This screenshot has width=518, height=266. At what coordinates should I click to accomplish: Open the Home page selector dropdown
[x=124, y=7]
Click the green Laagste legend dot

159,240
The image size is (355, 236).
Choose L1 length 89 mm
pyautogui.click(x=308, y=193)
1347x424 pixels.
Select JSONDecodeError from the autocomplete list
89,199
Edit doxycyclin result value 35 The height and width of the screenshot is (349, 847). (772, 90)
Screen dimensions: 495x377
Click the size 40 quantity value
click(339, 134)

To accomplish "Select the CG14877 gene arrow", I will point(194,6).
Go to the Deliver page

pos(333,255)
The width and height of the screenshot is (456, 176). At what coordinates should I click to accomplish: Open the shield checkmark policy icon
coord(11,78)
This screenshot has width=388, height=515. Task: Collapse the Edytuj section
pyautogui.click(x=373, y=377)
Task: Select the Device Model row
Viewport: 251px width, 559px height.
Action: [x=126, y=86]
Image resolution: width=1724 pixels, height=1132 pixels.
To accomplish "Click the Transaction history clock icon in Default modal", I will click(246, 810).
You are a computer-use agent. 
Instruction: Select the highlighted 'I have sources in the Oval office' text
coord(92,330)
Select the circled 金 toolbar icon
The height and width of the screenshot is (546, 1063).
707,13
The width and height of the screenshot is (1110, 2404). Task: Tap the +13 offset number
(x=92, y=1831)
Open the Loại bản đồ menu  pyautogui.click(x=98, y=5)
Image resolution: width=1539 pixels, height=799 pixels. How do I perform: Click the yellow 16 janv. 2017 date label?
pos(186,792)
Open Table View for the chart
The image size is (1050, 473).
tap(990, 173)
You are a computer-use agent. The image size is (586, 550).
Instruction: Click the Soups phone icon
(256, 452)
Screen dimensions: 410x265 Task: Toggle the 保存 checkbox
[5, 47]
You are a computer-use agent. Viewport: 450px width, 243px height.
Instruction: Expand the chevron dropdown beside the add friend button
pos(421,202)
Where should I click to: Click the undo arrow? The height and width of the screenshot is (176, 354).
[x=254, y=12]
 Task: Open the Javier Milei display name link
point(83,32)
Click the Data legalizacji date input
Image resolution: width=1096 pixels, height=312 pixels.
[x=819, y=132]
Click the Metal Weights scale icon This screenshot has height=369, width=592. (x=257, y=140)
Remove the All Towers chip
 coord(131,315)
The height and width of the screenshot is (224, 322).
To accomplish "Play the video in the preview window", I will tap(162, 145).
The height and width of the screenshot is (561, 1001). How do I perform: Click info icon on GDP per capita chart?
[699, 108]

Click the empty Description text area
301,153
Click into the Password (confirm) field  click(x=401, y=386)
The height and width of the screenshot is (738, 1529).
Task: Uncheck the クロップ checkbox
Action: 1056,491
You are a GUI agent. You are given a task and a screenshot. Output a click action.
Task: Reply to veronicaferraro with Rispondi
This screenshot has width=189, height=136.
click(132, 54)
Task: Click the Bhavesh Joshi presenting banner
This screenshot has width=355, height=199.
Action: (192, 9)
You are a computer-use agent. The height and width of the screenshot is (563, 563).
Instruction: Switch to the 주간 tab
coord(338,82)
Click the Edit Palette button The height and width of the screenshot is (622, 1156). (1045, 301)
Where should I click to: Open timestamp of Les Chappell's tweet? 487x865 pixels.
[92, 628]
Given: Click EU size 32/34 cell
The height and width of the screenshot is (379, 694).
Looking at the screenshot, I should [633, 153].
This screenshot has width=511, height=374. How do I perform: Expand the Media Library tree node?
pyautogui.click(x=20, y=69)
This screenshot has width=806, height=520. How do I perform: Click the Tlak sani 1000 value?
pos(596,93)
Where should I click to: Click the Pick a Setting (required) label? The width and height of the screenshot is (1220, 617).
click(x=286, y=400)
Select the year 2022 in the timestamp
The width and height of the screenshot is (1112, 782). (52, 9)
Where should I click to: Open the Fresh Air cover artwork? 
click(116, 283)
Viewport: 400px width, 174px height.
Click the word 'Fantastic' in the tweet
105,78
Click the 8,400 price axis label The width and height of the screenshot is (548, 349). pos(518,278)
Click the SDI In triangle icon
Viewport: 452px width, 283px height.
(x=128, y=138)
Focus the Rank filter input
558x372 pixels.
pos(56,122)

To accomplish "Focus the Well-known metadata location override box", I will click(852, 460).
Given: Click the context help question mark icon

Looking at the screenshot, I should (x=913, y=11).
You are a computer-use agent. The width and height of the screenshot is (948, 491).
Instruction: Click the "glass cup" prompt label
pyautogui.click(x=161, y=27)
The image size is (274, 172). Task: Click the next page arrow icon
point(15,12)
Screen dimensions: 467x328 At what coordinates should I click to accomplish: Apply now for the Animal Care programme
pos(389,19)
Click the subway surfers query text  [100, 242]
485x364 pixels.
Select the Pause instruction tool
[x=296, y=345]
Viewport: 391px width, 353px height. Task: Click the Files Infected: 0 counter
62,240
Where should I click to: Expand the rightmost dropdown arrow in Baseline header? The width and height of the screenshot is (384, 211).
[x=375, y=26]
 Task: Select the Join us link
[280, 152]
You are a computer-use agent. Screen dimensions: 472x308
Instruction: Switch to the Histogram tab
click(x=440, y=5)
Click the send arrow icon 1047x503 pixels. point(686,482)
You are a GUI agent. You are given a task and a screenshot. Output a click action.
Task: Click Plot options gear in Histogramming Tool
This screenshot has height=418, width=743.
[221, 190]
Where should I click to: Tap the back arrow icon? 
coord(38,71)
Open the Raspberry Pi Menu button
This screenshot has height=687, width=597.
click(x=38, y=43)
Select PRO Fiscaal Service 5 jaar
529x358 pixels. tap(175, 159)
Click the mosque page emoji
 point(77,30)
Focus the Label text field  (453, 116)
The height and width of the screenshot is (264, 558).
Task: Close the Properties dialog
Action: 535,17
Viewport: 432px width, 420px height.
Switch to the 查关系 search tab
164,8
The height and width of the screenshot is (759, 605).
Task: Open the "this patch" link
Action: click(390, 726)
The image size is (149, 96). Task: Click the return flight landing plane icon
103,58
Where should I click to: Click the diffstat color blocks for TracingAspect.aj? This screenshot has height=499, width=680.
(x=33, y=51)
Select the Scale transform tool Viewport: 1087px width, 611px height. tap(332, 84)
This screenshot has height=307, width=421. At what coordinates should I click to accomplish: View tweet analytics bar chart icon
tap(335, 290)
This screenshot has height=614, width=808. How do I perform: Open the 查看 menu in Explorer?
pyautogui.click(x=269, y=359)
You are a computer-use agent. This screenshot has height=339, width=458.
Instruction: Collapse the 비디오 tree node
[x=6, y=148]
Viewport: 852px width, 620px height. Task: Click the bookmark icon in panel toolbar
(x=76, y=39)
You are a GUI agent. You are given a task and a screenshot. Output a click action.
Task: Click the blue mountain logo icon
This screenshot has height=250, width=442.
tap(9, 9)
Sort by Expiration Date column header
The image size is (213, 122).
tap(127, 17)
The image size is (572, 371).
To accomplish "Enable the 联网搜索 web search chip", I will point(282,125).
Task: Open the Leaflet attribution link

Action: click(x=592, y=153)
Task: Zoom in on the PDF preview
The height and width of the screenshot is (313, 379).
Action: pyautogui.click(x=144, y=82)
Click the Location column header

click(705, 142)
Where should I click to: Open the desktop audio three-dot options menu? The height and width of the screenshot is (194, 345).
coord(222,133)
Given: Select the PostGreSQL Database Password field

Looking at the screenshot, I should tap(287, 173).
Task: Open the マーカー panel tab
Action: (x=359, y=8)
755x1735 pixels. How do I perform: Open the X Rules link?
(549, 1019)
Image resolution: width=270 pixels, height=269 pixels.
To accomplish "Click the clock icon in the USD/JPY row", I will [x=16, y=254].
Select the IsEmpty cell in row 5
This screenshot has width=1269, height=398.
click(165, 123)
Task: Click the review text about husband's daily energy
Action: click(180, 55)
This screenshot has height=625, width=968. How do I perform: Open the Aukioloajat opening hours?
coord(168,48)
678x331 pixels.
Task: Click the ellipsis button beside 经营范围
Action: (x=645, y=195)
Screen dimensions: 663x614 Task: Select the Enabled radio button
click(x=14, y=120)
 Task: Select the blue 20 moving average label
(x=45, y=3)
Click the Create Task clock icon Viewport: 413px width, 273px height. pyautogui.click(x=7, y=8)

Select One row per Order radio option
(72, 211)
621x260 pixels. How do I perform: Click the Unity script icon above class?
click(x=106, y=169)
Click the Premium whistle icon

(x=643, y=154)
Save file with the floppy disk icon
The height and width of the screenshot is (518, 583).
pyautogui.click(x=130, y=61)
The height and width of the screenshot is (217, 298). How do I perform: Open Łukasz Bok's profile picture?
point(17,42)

________________________________________

» **What is being asked**
Copy every line of the entries above in which "preview" occurs.

» **Answer below**
To accomplish "Play the video in the preview window", I will tap(162, 145).
Task: Zoom in on the PDF preview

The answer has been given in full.